Moreover, the total number of principal usual status jobs created during the seven year period 2004-05 to 2011-12 amounts to just 23 million, as compared with 17 million over the five-year period 2004-05 to 2009-10 and the 50 million during the six-year period 1999-2000 to 2004-05.

Since this time around the government cannot attribute the poor employment record to a bad monsoon, it must turn elsewhere.

‘In education’

The first piece of evidence that could receive attention is the fact that a stagnant or even declining level of participation in the workforce has accompanied the slow growth in employment. That is, while employment growth is low, the sum total of those who report themselves as employed or ‘seeking work but unemployed’ is also not growing too fast, implying that reported unemployment rate is not rising significantly.

Partly this is the result of using the usual, principal activity figures, since in a country with almost completely absent social security, individuals above 15 cannot stay out of work for most of the year.
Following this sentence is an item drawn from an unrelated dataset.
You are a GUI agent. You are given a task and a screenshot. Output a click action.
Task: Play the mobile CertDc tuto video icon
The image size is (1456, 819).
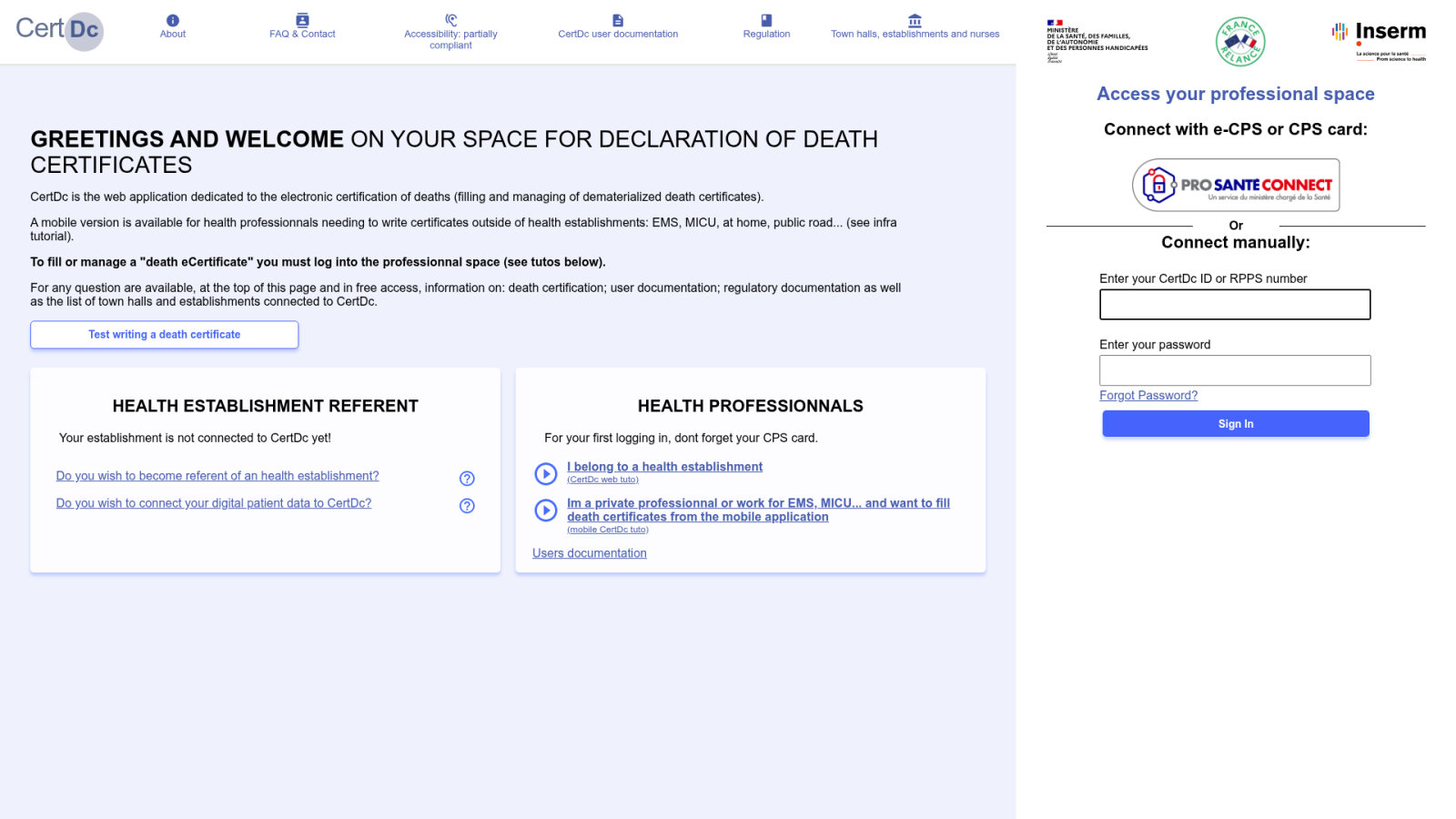[545, 511]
They would starve.

But there is another trend thrown up by the data that needs noting. This is that an increasingly large number of young people among both males and females are reporting themselves as being occupied studying in an educational institution.

As Table 1 indicates, the proportion of those reporting themselves as ‘in education’ has been rising, with the increase being dramatic in the case of those in the 15-24 age group. With India being a young nation, with a high proportion of the population in the younger age groups, this would indeed affect the aggregate figure of those reported as working.

Having a high proportion of the young in education is obviously a positive sign, since it is one requirement for reaping India’s so-called ‘demographic dividend’ in the form of a bulge in the younger age groups. A better-educated and skilled population is in today’s world an advantage, since it offers much greater scope for creating economic activities and diversifying into areas where demand and productivity are higher.

That said, the dramatic increase in the contribution of preoccupation with education to activity status gives cause for caution. For example, it could be that inadequate employment opportunity is forcing individuals to delay their entry into the work force, and encouraging them to invest in education in the hope of finding a suitable job.

Since this occurs in a context where public provision of educational facilities is growing only slowly, it partly explains the proliferation of private educational institutions charging large sums and offering poor quality services.

Since the aspiration for stable and better jobs is not easily met, the process may be bringing into the labour force those burdened with a loss of saving or debt because of the costs of that education. The consequences of them remaining unemployed are even more damaging.

It could also be that those discouraged by unsuccessful job search or by fear of not being able to find a job, just report themselves as being in education rather than as unemployed and idle.

In sum, there are many possibilities here, but the main message is that the retake on employment in a good agricultural year has also not brought all good news.